Un discorso a parte meritano le gioie trovate nei fornici sottostanti le terme, affaccianti proprio sulla sabbia della marina antica. Là, nel 1982 la caparbietà e l'intuito dell'archeologo Peppino Maggi, che collegava il mancato ritrovamento di scheletri nella parte scavata della città con la possibilità che gli ercolanesi si fossero rifugiati sulla marina nel tentativo di prendere mare e mettersi in salvo, fecero ritrovare una vera e propria istantanea della tragedia: decine di scheletri fissati per sempre nell'attimo della morte: la mamma che abbraccia il figlioletto; l'amico che si stringe all'amico; la donna che si copre il volto per difendersi dalla nuvola infuocata; la bocca spalancata dell'uomo nell'ultimo istante di vita. E, su quei resti si trovarono gioielli. E monete. Tesoretti, che chi scappava portava con sé. «Un segno distintivo di ricchezza e nobiltà dice Sirano erano appunto i gioielli: una matrona romana non si sarebbe mai sognata di uscire di casa senza le sue gioie». Per questo, anche nella fuga, quei gioielli si trovavano alle loro braccia, al collo, o orecchini, ai lobi.

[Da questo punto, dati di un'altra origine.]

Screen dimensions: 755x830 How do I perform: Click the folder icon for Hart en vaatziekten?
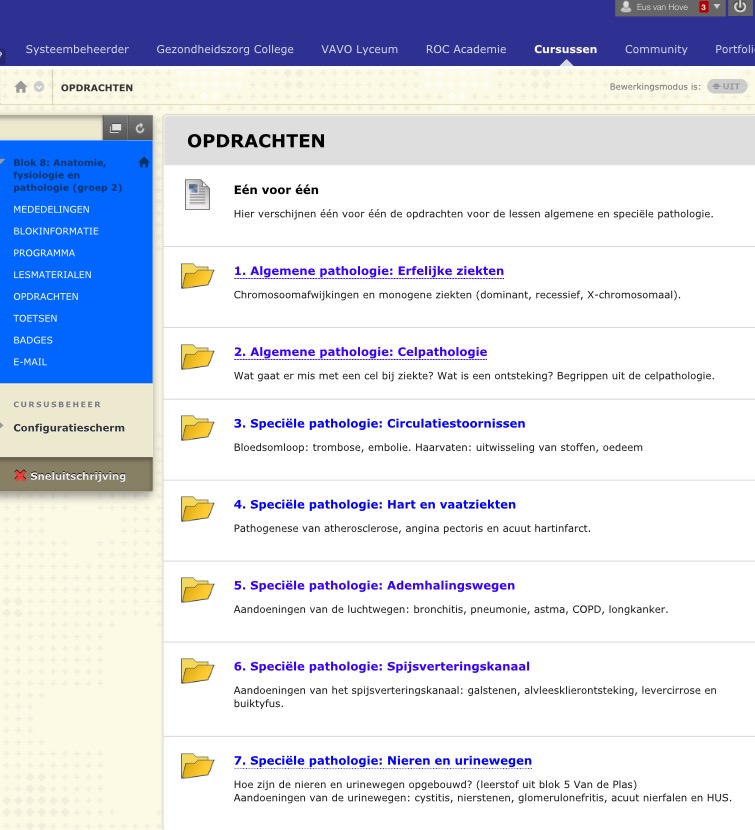point(197,508)
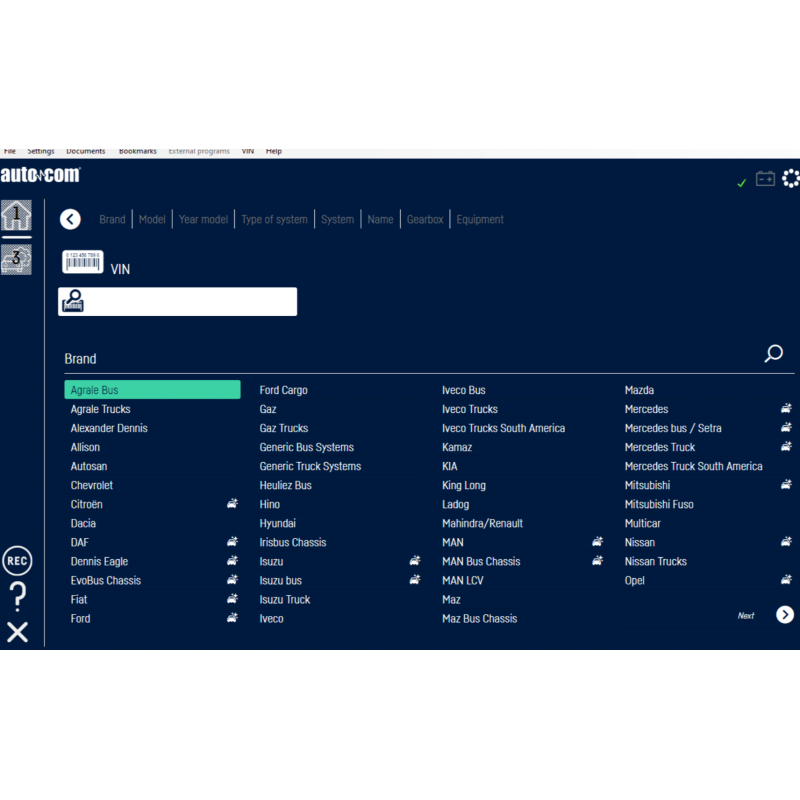The image size is (800, 800).
Task: Open help via the question mark icon
Action: click(x=17, y=597)
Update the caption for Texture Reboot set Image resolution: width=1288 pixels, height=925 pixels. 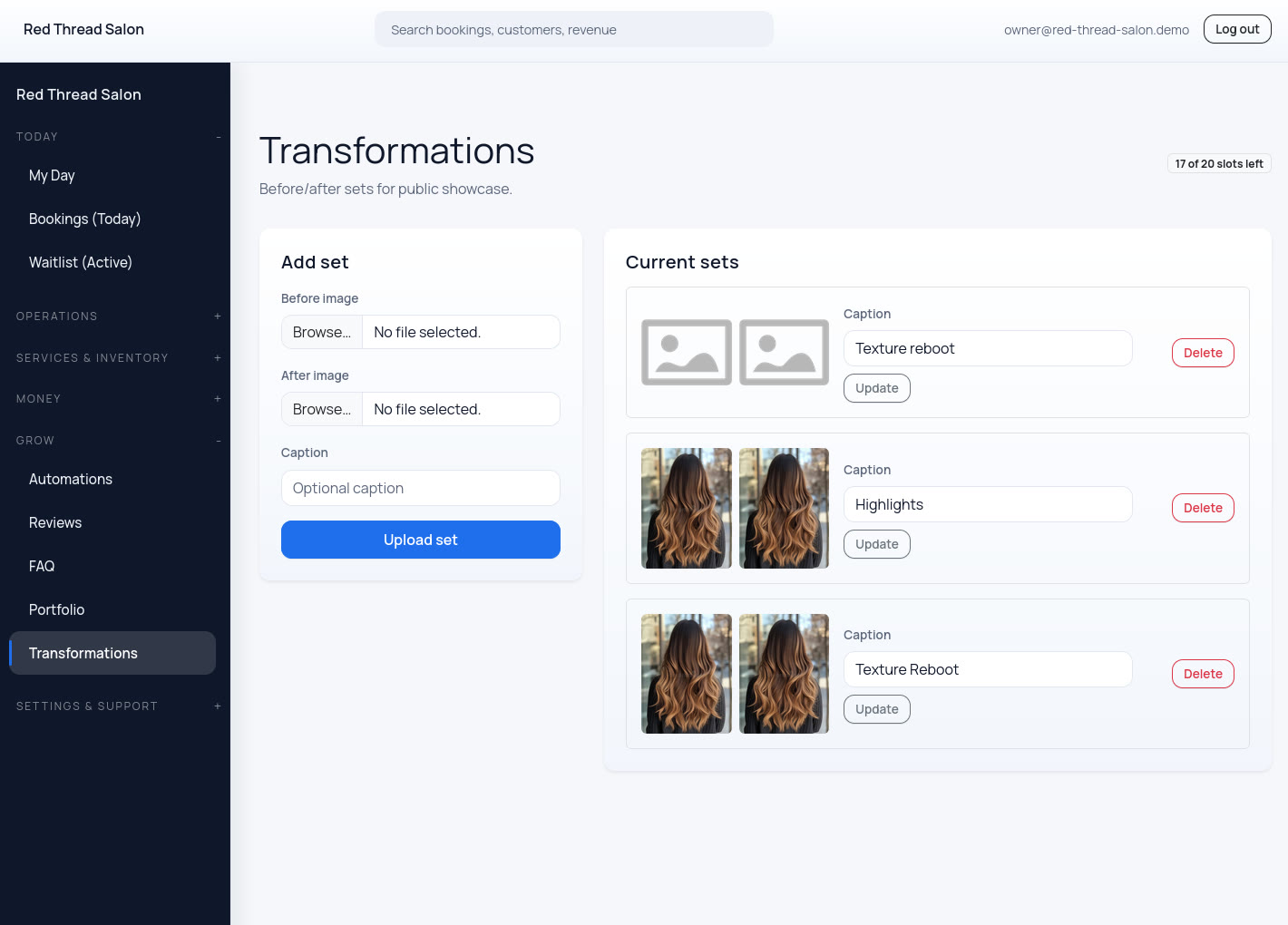pos(876,709)
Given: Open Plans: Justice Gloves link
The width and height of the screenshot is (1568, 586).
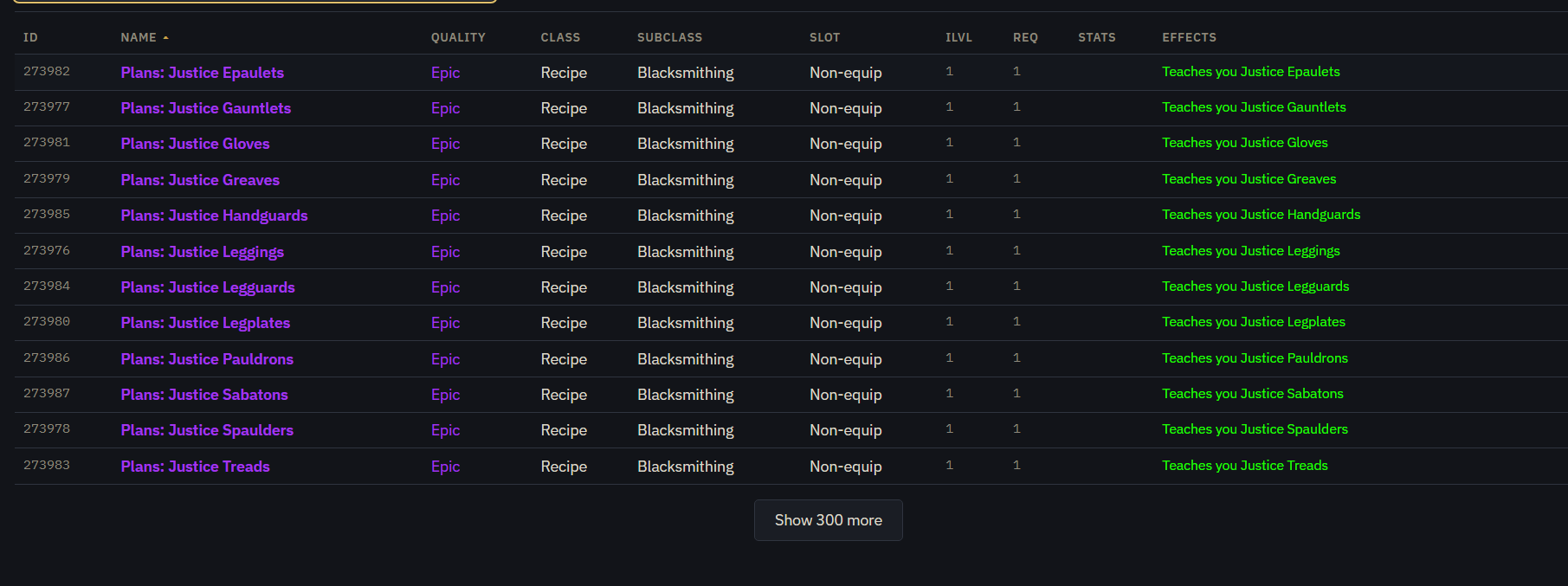Looking at the screenshot, I should coord(195,144).
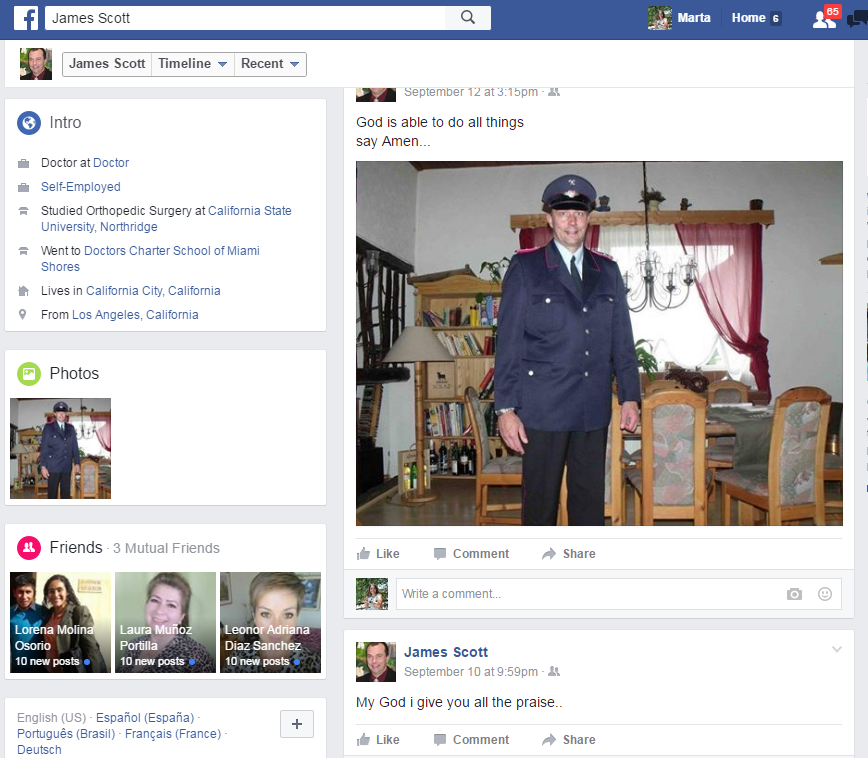Click the Facebook logo icon

click(x=27, y=17)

La mostra, che per il sindaco Ciro Buonajuto «è un risultato importante per una città che su cultura e turismo intende puntare per sviluppare il proprio futuro», si propone appunto di presentare al visitatore oltre a monili d'oro e agli oggetti preziosi anche manufatti di uso quotidiano che appaiono non comuni per fattura e materiale. Come la cassetta del chirurgo con gli specilli e la pietra per affilare il bisturi. O, ancora, quel porta lucerne che si stava restaurando, perché aveva un braccio spezzato, trovato nella bottega del plumbarius, lo stagnino. E poi c'è il gran numero di gemme che sono state trovate nella bottega del gemmarius, l'orefice, che produceva gioielli straordinari per le matrone ercolanesi; e il magnifico e ricco servizio da mensa in argento trovato nelle scavo di Moregine, una decina di anni fa.

«SplendOri», tuttavia non sarà un'iniziativa isolata. «Il nostro obiettivo» rivela l'archeologo «è quello di offrire a chi viene a Ercolano occasioni di approfondimento. Prossime mostre saranno su temi di arte lignea e dell'alimentazione. Il parco svolgerà così la giusta funzione di catalizzatore per la nascita di un ponte tra passato e futuro dell'area».